Smallstep and a Fundamental Tension of Early Stage Venture Capital
In the early spring of 2016, when Mike Malone told me he was ready to start Smallstep, I was thrilled. He was someone I had been tracking with the hope that Upside Partnership would be able to write the first check to fund his new company. When he told me it was a “big, computer sciencey” idea I was still eager. He was the right person for this sort of thing. But when Mike jokingly mentioned to me that it might involve revisiting von Neumann architecture, I may have held my breath a bit.
There is a fundamental tension within early stage investing. The desire to back bold, technically challenging ideas is often in conflict with the desire to back ideas which have the potential to grow quickly after funding or, at a minimum, allow for market feedback soon after funding. This is why Peter Thiel’s 2013 critique that “We wanted flying cars. Instead, we got 140 characters,” is fair.
It’s less risky to fund web development than it is to fund computer science. If the solution you are building requires a full reconsideration of the way code is structured, it is going to take time to build. There is risk associated with whether or not the problem is technically feasible. And then if it is, years after beginning the project, you’ve earned the right to test the market’s appetite for it in the real world. Fake it ’til you make is not an option.
Building a company focused on solving a computer science problem also means you need to have (and hope to find more) patient investors who don’t solely rely on ARR or logo counts to measure progress. As a Founder or early team member, this means you have to be willing to live with a lot of uncertainty for a long time.
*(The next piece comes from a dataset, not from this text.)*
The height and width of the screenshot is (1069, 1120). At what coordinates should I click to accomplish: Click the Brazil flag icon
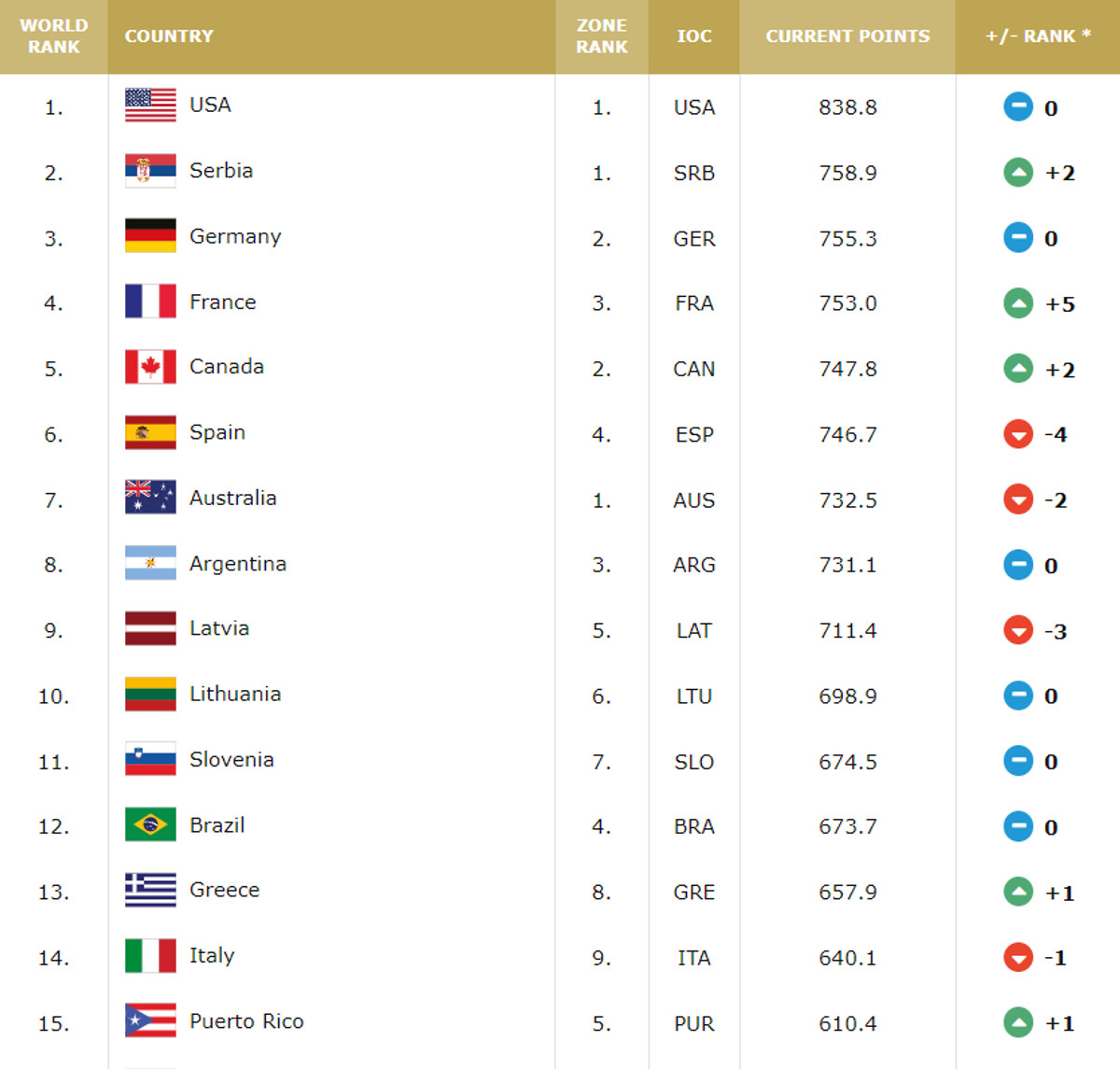[150, 825]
It requires conviction that you are solving a big problem.
The mission of Smallstep became: To own Production Identity to enable companies to secure their entire infrastructure by identifying everything and everyone, issuing credentials, encrypting data and communications, and driving a strong security policy.
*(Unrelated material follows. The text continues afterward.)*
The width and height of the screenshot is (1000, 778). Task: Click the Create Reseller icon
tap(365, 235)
There was a lot of product risk. And it wasn’t just development risk, it was truly computer science risk. It would be awhile before we knew if it would work. It would be longer until we could really test the market’s appetite. And these risks assumed, we would be able to address the meta-risk of securing future funding for a partially developed, long to be brought to market product, with no easy milestones to reflect progress or momentum.
But Smallstep had the benefit of pursuing a very big idea. Production Identity & Certificate Management is a fundamental part of every computing system. Certificates identify software, devices, and people. Without them, systems cannot be secure. And yet they are issued manually, too often generated & stored insecurely, and are neither auditable nor observable. A fundamental, if basic, part of every computer system.
Risk on, please.
Roughly 6 months after our first conversation, Smallstep quietly closed its seed round with a great group including Accel, Boldstart, and Upside. Bain Capital Ventures later joined the syndicate. And for much of the company’s history, it’s been this group which continued to re-invest in Smallstep.
This past summer, nearly 5 years following the seed financing, Smallstep began commercial discussions with customers. The company has won more than $650k of ARR since then. Smallstep is being built slowly, and now all at once.
Today, I’m excited to congratulate the company on the close of their $15M Series A financing and to welcome Hunter Somerville and his StepStone Group colleagues to the company’s syndicate of investors. There’s plenty of of company building to do. But we know that the computer science and product work, and the last few months proved that the market wants it.